Re: Progress reporting for pg_verify_checksums

From: Fabien COELHO <coelho(at)cri(dot)ensmp(dot)fr>
To: Michael Banck <michael(dot)banck(at)credativ(dot)de>
Cc: Michael Paquier <michael(at)paquier(dot)xyz>, Kyotaro HORIGUCHI <horiguchi(dot)kyotaro(at)lab(dot)ntt(dot)co(dot)jp>, alvherre(at)2ndquadrant(dot)com, mailings(at)oopsware(dot)de, thomas(dot)munro(at)enterprisedb(dot)com, pgsql-hackers(at)postgresql(dot)org
Subject: Re: Progress reporting for pg_verify_checksums
Date: 2019-03-27 20:31:30
Message-ID: alpine.DEB.2.21.1903272111370.7287@lancre
Views: Raw Message | Whole Thread | Download mbox
Thread:
Lists: pgsql-hackers

>> I still think that the speed should compute a double to avoid integer
>> rounding errors within the computation. ISTM that rounding should only be
>> done for display in the end.
>
> Ok, also done this way. I decided to print only full MB and not any
> further digits as those don't seem very relevant.

For the computation to be in double, you must convert to double somewhere
in the formula, otherwise it is computed as ints and only cast as a double
afterwards. Maybe:

current_speed = (1000.0 / MEGABYTES) * current_size / elapsed;

Or anything which converts to double early.

Instead of casting percent to int, maybe use "%.0f" as well, just like
current_speed?

+ if ((blockno % 100 == 0) && show_progress)

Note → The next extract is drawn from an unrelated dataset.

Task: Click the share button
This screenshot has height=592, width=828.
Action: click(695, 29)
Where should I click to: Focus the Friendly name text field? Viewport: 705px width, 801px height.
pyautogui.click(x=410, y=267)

I'd invert the condition to avoid a modulo when not needed.

I'm not very found of global variables, but it does not matter here and
doing it differently would involve more code. It would matter though if
the progress report would be shared between commands.

>> I'm okay with calling the report on each file even if this means every few
>> GB...
>
> For my I/O throttling branch I've backed off to only call the report
> every 100 blocks (and at the end of the file). I've added that logic to
> this patch as well.

The 100 blocks = 800 KiB looks arbitrary. What is the rational? ISTM that
postgres will tend to store a power of two number of pages on full
segments, so maybe there could be a rational for 1024. Not sure.

>> Someone suggested ETA, and it seems rather simple to do. What about
>> adding it?
>
> I don't know, just computing the ETA is easy of course. But you'd have
> to fiddle with seconds/minutes/hours conversions cause the runtime could
> be hours. Then, you don't want to have it bumping around weirdly when
> your I/O rate changes, cf. https://xkcd.com/612/ That doesn't sounds
> simpler than the signal trigger we might get rid of.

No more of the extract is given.